Aarav Joshi

Posted on Sep 7

Optimizing Java Applications in Kubernetes: 10 Essential Performance Techniques for Production Deployments

#programming #devto #java #softwareengineering

As a best-selling author, I invite you to explore my books on Amazon. Don't forget to follow me on Medium and show your support. Thank you! Your support means the world!

Running Java applications in Kubernetes presents unique challenges that differ from traditional deployments. The dynamic nature of container orchestration requires thoughtful configuration to achieve optimal performance. Through my experience deploying enterprise Java applications, I've identified several key techniques that significantly improve reliability and efficiency.

Resource management forms the foundation of stable Java applications in Kubernetes. Containers without proper resource constraints can consume excessive CPU and memory, affecting other applications on the node.
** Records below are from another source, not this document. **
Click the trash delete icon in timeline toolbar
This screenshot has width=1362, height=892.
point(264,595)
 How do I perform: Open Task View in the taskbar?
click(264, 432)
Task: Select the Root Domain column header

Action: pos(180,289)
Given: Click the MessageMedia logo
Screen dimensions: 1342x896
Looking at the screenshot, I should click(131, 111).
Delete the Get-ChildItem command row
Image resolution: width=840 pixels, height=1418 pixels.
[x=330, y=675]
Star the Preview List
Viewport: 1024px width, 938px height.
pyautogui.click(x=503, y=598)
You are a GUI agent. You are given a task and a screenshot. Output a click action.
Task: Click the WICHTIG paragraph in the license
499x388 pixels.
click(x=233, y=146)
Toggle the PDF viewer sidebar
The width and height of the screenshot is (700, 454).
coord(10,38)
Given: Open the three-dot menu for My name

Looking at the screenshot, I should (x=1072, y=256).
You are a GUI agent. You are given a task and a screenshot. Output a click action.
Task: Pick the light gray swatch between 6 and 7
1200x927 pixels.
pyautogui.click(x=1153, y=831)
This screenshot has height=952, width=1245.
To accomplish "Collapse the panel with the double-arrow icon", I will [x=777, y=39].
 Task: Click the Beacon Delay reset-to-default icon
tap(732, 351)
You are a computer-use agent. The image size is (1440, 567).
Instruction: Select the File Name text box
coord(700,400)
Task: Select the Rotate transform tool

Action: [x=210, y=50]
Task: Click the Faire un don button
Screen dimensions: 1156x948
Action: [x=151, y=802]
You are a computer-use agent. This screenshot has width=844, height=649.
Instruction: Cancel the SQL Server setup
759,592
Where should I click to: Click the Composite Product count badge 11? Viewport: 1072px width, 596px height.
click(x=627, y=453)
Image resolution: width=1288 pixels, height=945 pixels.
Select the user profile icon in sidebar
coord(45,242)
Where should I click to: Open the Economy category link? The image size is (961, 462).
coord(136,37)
I always define both requests and limits to help the scheduler make intelligent placement decisions while preventing resource starvation.

Consider this deployment configuration that establishes sensible boundaries:

apiVersion: apps/v1
kind: Deployment
metadata:
  name: java-application
spec:
  template:
    spec:
      containers:
      - name: java-app
        image: my-java-app:latest
        resources:
          requests:
            memory: "512Mi"
            cpu: "250m"
          limits:
            memory: "1Gi"
            cpu: "500m"
        env:
        - name: JAVA_OPTS
          value: "-XX:MaxRAMPercentage=75.0"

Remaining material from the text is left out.